ABOUT THIS EXERCISE
If a line contains "Task: Enable the Min checkbox in Mapping node", it is the last one to write out; begin with the first line of the records and copy each exactly.

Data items
=== Section Start ===

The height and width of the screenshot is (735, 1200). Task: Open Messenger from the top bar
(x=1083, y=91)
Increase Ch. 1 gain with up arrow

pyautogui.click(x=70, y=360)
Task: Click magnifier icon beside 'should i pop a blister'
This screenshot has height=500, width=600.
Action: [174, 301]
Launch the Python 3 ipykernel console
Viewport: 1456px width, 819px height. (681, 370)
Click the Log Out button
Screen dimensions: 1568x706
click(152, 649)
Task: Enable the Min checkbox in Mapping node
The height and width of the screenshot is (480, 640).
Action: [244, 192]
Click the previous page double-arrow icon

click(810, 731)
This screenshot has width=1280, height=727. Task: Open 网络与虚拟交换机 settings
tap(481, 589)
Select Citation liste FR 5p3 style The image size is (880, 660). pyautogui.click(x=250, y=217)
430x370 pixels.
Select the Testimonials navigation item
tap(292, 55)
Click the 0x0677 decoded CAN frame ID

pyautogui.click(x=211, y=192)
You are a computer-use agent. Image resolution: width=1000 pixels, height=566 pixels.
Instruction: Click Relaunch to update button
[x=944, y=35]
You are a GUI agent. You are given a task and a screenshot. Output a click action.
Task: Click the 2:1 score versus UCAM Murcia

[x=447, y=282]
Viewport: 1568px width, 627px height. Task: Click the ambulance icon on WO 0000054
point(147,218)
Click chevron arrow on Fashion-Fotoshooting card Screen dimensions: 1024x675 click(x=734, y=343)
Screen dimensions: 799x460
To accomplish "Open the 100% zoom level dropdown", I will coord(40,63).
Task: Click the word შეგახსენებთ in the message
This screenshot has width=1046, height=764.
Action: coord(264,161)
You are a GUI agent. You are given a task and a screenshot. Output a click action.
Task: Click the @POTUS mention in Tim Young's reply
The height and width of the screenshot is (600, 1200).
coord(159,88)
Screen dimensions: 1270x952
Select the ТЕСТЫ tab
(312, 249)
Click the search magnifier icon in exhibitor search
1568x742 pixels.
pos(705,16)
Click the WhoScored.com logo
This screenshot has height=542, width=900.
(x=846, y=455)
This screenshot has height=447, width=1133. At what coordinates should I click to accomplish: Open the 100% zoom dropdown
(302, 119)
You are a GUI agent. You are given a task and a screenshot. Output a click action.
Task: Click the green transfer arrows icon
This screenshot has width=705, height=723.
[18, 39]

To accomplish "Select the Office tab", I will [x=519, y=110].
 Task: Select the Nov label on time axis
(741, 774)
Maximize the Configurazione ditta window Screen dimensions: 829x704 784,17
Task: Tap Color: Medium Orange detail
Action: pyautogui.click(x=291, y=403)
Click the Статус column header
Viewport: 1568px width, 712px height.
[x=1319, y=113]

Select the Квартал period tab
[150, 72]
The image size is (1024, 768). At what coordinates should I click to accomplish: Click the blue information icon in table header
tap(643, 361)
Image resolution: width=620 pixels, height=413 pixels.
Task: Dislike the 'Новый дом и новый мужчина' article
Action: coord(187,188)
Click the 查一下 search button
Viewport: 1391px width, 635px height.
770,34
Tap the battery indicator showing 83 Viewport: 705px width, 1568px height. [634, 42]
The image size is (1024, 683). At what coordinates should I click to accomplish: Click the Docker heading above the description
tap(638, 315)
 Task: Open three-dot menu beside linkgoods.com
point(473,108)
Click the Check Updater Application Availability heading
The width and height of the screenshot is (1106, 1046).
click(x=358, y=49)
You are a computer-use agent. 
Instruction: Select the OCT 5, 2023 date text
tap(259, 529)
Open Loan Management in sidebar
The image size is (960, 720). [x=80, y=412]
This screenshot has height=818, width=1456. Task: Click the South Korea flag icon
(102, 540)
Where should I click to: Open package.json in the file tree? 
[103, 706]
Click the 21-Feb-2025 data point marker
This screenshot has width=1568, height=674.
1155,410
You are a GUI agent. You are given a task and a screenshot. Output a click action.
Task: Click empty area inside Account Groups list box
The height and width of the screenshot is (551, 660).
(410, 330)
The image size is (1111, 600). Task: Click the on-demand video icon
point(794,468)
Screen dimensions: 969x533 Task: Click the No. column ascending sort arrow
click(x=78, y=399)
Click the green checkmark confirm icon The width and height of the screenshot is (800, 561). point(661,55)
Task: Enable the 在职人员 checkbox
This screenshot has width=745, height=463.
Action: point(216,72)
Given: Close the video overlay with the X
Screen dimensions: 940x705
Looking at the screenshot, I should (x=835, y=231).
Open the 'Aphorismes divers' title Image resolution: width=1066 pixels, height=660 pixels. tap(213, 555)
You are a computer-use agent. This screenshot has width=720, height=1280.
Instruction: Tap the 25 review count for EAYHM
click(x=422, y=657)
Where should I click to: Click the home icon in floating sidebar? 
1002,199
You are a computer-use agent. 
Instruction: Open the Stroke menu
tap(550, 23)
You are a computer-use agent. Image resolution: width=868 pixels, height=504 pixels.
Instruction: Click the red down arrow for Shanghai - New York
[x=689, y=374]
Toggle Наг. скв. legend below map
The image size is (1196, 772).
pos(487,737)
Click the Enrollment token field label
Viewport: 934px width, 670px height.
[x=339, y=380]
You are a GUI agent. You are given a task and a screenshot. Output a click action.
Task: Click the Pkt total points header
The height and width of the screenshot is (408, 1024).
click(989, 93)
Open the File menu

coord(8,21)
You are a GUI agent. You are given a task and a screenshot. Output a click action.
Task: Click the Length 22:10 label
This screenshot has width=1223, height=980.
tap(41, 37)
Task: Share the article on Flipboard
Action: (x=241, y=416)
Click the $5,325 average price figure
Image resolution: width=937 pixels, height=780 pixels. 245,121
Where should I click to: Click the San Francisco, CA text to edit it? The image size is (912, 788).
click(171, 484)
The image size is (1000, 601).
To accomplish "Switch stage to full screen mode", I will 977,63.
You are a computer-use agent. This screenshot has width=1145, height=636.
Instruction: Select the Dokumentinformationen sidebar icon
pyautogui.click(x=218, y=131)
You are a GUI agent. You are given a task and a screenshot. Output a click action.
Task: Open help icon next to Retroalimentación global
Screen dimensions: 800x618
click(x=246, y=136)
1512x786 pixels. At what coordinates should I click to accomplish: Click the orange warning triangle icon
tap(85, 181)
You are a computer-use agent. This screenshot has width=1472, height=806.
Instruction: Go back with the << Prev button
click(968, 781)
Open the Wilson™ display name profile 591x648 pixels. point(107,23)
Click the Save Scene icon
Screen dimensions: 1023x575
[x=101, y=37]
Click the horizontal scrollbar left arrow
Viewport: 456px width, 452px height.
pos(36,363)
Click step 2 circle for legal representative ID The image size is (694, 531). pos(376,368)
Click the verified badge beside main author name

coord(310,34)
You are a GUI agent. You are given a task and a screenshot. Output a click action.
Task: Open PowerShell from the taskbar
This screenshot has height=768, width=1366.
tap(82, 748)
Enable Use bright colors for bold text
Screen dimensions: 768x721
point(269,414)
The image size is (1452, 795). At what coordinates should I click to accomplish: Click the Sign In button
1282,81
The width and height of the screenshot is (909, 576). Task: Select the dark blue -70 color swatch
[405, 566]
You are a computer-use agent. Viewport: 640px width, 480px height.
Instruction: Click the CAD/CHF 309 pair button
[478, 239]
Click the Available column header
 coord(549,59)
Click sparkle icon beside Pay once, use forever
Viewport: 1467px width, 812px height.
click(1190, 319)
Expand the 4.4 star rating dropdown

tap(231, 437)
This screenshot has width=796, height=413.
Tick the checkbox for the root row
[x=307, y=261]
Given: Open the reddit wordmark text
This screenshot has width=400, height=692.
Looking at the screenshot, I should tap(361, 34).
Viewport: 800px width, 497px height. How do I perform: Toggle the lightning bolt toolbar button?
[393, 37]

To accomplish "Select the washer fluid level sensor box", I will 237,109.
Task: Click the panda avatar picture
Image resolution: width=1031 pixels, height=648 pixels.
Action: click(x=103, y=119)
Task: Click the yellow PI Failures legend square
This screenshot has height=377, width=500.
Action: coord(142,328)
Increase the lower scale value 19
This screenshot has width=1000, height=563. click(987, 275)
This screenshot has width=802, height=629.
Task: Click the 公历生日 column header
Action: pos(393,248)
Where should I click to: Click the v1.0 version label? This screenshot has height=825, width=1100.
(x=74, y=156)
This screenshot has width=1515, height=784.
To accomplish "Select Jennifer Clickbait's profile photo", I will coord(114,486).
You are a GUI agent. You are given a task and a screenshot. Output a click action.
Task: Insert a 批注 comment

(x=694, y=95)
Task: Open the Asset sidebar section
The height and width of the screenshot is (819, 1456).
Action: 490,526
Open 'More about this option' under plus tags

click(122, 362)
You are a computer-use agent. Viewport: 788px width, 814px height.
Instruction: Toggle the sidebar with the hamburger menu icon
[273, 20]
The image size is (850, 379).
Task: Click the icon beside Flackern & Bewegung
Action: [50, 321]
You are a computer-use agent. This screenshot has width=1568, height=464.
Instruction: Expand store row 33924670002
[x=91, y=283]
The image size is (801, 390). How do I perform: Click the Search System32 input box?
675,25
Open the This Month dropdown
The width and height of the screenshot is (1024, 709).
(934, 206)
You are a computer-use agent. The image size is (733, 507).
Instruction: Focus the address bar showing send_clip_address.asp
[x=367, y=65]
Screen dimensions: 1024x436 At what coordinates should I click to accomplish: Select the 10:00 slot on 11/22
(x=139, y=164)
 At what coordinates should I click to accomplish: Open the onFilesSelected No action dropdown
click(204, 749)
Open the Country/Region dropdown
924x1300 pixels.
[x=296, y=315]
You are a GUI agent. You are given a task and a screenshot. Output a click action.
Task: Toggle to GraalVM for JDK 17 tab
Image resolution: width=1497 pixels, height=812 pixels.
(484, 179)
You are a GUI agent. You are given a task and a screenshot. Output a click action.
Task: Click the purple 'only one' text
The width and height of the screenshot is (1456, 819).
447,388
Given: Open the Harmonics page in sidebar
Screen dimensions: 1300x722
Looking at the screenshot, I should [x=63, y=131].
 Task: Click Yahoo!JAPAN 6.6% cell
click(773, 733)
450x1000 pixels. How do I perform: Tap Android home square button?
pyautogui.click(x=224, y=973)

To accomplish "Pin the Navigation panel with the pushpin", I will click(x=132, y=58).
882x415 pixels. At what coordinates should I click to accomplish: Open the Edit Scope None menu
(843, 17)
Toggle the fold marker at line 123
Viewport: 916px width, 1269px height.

=== Section End ===

TASK RESULT
The height and width of the screenshot is (735, 1200). Task: Open Messenger from the top bar
(x=1083, y=91)
Increase Ch. 1 gain with up arrow

pyautogui.click(x=70, y=360)
Task: Click magnifier icon beside 'should i pop a blister'
This screenshot has height=500, width=600.
Action: [174, 301]
Launch the Python 3 ipykernel console
Viewport: 1456px width, 819px height. (681, 370)
Click the Log Out button
Screen dimensions: 1568x706
click(152, 649)
Task: Enable the Min checkbox in Mapping node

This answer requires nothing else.